In this way, he became the epilepsy’s patron saint.
In Italy, the connection is deemed to be so close that in 1988, Saint Valentine’s dual role as a patron of lovers and of epilepsy was depicted on a postage stamp. The saint is shown hovering over two lovers who are lying down while above them, brain waves from an EEG test stretch across the centre. Trust the Italian postal service – Poste Italiane – to show such imagination and creativity!
Whether or not you celebrate Valentine’s Day, try to approach it with an open mind and an open heart. If you are currently without a “significant other,” then reach out to family and friends, or perform random acts of kindness to strangers, not only on the 14th, but throughout the entire month. (You can also send a brain-o-gram and spread brain injury awareness!)

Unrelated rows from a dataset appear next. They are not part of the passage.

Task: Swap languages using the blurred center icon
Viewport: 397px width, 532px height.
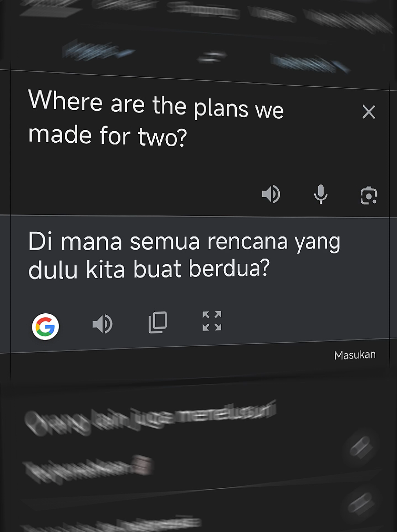Action: click(212, 57)
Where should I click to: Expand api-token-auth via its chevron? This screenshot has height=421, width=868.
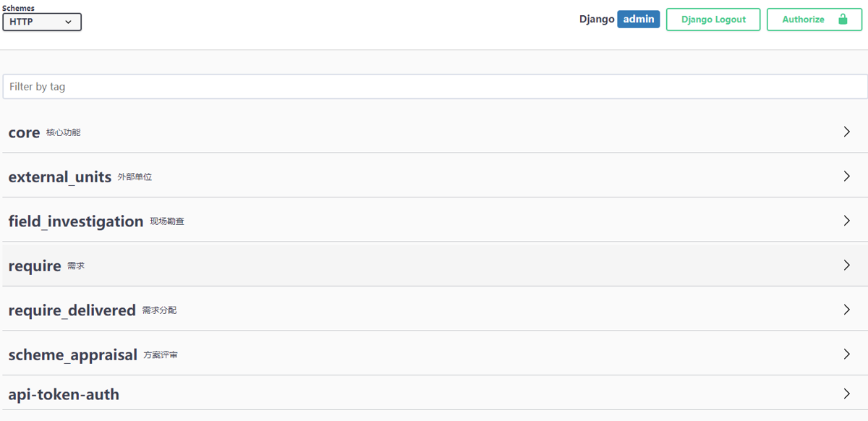(847, 394)
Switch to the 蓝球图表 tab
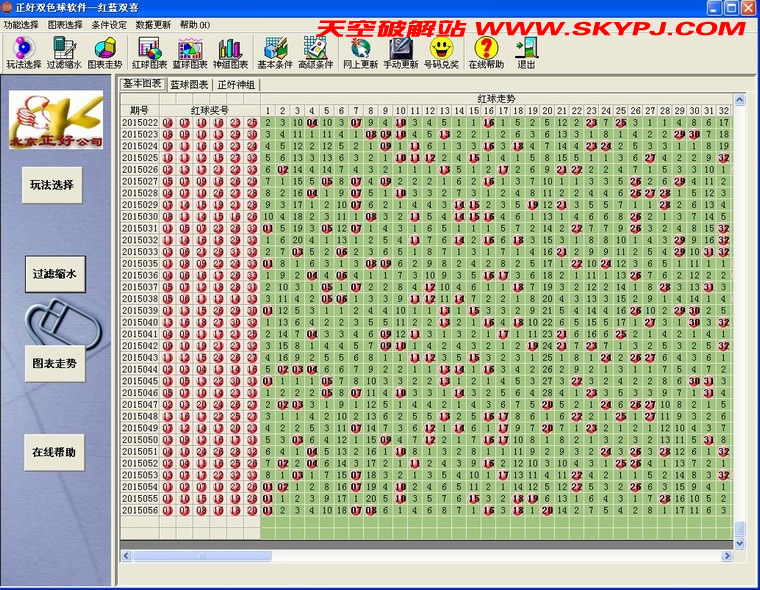The height and width of the screenshot is (590, 760). pyautogui.click(x=189, y=85)
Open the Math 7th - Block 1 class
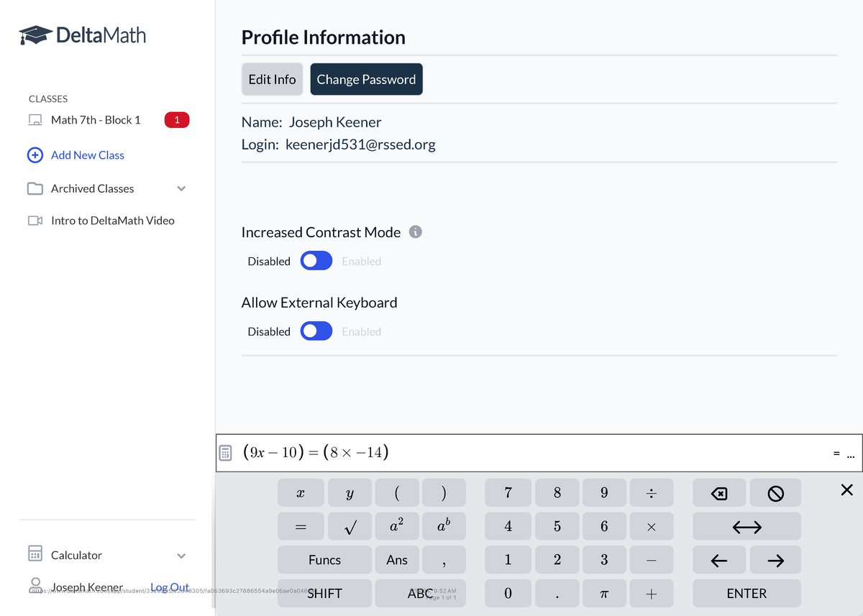 click(x=96, y=119)
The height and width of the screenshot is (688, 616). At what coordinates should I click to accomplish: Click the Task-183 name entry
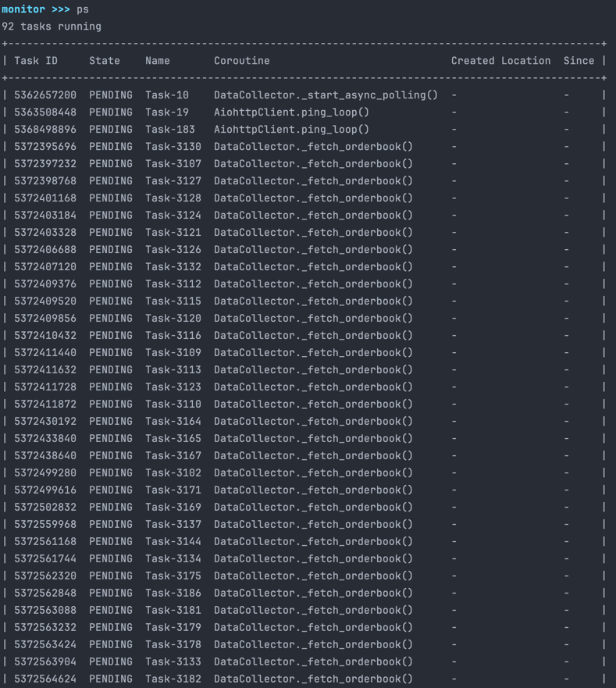pos(170,130)
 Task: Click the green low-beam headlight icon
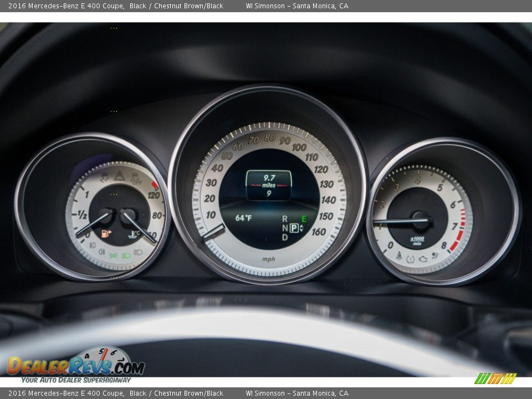(x=125, y=255)
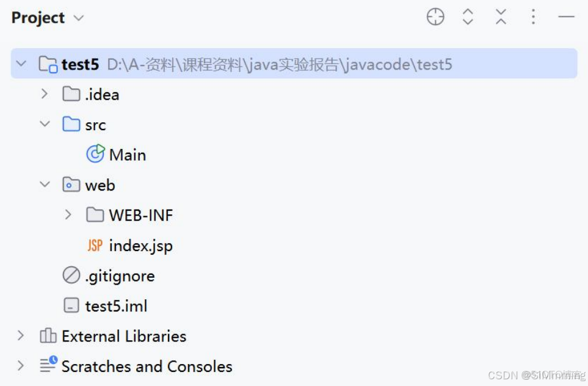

Is this great world ever in desperate need of love! Was it really 50 years ago that Burt Bacharach and Hal David penned “What the World Needs Now (is love sweet love)” immortalized by Jackie de Shannon? The sentiment remains truer today than ever. There is still far too much conflict amongst us, and the need for love is greater than ever. The popular advice columnist Ann Landers once wrote:
Love is friendship that has caught fire. It is quiet understanding, mutual confidence, sharing and forgiving. It is loyalty through good and bad times. It settles for less than perfection and makes allowances for human weaknesses.
To this reflection, I say Amen – and to everyone – a happy Valentine’s Day!